Gerwig proceeded to denounce a new spring collection called “Bright Young Things,” marketed to teens and tweens. We’re going to circle back to that in a sec, but for the time being let’s stick with what Gerwig said about the line, which includes thongs and underwear with suggestive slogans on the them including “Wild,” “Feeling lucky?” and “Call me.”

Gerwig writes:

Our country is replete with an unprecedented number of young girls suffering from eating disorders and body mutilation, while pushing the limits of sexual promiscuity. Is this racy underwear modeled by unrealistically thin girls really the best that we have to offer our girls? In this age when female sex trafficking is becoming a wide-spread crisis, reaching into the depths of our inner cities, is it really responsible for Victoria’s Secret to entice our impressionable young girls with this “come hither” message?

Here, Gerwig hits upon messages that, in part, overlap with many feminist themes. We feminists frequently call out products and marketing campaigns that enable the misogyny of our society — including imagery that encourages people to have unrealistic beauty myth ideals, which can lead to eating disorders and other forms of self-harm. Gerwig really lights it up by including human trafficking. Well done, Gerwig.

From here, several outlets — both conservative and feminist — picked up the meme. Notably, Rev. Evan Dolive, of Houston posted an open letter to the company, imploring them to scale back their role in the sexualized media-assault on young women and girls. Dolive’s letter gained a lot of traction, perhaps more than Gerwig’s piece. I admit, I posted it on my social media feeds, as I was surprised by the relatively inclusive tone (there’s a hint of LGBTQ acceptance here) and the message that fathers care about the negative messaging girls are receiving.

I believe that this sends the wrong message to not only my daughter but to all young girls.
I don’t want my daughter to ever think that her self-worth and acceptance by others is based on the choice of her undergarments. I don’t want my daughter to ever think that to be popular or even attractive she has to have emblazon words on her bottom.

I want my daughter (and every girl) to be faced with tough decisions in her formative years of adolescence. Decisions like should I be a doctor or a lawyer? Should I take calculus as a junior or a senior? Do I want to go to Texas A&M or University of Texas or some Ivy League School? Should I raise awareness for slave trafficking or lack of water in developing nations? There are many, many more questions that all young women should be asking themselves… not will a boy (or girl) like me if I wear a “call me” thong?
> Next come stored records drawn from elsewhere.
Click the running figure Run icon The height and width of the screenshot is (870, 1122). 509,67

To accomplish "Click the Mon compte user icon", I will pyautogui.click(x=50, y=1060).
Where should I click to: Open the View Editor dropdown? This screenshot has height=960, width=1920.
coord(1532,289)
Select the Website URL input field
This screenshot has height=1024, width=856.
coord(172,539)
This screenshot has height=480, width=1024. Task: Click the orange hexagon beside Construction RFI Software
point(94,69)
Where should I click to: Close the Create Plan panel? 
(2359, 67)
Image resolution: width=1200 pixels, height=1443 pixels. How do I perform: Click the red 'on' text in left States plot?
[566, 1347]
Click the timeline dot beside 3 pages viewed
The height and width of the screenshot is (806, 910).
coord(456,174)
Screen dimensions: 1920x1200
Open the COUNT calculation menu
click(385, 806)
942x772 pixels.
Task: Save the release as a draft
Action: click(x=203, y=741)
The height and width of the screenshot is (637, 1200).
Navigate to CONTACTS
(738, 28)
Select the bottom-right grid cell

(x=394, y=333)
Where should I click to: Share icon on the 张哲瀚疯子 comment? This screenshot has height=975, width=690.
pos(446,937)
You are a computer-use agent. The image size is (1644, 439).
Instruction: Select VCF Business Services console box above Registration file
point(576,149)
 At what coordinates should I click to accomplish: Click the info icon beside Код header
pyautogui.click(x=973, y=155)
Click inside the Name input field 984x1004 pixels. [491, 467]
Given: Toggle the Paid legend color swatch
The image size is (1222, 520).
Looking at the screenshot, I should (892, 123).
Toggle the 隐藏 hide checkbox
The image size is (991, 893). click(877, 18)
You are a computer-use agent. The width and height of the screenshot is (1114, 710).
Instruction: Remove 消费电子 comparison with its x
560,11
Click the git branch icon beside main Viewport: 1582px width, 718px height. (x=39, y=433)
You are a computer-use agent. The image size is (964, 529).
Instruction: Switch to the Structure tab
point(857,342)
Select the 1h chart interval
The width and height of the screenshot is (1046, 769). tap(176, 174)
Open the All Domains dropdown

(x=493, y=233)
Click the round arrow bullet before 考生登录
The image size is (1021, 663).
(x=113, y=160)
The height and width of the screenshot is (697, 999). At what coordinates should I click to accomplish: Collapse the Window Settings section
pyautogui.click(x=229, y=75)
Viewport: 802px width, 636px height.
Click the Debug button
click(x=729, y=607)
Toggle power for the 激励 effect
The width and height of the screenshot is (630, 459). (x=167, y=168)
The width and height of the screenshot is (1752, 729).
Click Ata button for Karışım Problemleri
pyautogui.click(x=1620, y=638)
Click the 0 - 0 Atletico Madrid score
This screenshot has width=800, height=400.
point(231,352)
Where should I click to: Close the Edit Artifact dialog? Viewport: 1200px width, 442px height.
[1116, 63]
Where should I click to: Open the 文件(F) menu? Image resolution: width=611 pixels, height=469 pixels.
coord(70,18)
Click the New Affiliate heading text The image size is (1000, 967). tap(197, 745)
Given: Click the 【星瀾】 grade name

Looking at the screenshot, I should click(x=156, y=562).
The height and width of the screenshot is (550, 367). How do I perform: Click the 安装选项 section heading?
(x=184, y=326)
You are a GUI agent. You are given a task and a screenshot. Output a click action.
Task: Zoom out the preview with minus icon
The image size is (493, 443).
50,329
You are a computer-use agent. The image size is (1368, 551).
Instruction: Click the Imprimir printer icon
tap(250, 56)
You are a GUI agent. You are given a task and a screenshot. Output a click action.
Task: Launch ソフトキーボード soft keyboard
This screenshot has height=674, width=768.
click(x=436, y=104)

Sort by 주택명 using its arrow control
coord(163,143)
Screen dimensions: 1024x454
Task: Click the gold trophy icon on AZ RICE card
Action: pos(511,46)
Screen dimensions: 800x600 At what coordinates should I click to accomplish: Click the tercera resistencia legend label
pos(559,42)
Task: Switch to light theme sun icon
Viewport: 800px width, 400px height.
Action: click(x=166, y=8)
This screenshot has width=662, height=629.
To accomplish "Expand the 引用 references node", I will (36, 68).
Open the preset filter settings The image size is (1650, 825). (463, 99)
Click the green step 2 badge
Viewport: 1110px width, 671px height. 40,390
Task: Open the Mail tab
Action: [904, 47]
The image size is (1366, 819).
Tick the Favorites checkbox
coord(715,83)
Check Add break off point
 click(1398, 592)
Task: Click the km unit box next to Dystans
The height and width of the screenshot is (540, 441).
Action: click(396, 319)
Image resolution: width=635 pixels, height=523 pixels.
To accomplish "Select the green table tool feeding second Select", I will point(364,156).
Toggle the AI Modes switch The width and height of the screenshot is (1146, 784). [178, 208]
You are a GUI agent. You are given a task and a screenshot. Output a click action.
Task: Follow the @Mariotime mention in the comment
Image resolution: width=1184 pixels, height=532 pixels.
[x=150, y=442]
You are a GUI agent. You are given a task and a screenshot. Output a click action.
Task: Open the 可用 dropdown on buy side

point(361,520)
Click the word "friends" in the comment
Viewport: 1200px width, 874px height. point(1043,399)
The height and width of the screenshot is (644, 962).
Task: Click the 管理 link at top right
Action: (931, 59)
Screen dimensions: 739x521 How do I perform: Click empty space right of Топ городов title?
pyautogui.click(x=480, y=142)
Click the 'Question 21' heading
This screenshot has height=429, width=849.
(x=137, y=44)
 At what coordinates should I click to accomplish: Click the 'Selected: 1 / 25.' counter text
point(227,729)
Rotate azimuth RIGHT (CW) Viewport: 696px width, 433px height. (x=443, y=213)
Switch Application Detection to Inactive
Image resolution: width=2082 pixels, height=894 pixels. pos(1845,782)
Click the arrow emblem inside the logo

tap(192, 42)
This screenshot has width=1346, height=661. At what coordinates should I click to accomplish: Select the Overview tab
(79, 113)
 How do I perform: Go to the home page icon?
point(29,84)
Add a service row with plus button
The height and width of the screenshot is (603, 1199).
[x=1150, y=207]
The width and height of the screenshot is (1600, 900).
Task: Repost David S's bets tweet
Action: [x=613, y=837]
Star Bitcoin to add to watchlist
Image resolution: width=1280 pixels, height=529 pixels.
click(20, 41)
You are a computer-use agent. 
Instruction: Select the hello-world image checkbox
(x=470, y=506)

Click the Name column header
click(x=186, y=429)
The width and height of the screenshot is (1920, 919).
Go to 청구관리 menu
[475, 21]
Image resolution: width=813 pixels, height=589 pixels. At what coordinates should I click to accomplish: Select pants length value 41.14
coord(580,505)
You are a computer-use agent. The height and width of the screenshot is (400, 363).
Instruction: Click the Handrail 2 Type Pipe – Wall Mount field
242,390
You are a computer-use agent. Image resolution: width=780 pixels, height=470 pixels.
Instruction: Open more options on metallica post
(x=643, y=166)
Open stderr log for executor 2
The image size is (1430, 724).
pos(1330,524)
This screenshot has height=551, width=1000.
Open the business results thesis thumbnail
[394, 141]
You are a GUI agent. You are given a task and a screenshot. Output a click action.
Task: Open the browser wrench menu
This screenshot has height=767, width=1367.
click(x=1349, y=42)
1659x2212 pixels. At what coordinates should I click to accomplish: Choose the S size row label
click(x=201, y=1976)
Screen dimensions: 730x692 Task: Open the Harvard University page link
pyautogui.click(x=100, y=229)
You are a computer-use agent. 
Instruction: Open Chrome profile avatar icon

Then came the Jezebel piece that sort of tossed a grenade into this whole meme, pointing an accusatory finger at conservatives for co-opting feminist themes and at the feminists who may have been duped by it, or even been among the 40,000 who signed a petition to stop the line.

Victoria’s Secret is not “launching” an underwear line “for pre-teens.” Pink is a standalone Victoria’s Secret brand marketed at older teens and 20-somethings. “Bright Young Things” is the advertising tag-line the company gave to a Pink collection that hit stores in time for spring break. Spring break is a university vacation. It has nothing to do with pre-teen girls. …

Gerwing’s dog-whistling to conservative values couldn’t be more obvious. Social conservatives aren’t interested in fighting the objectification of women in advertising or the sexualization of young girls: they’re interested in the social control of women’s sexuality, plain and simple. They are not feminist allies. …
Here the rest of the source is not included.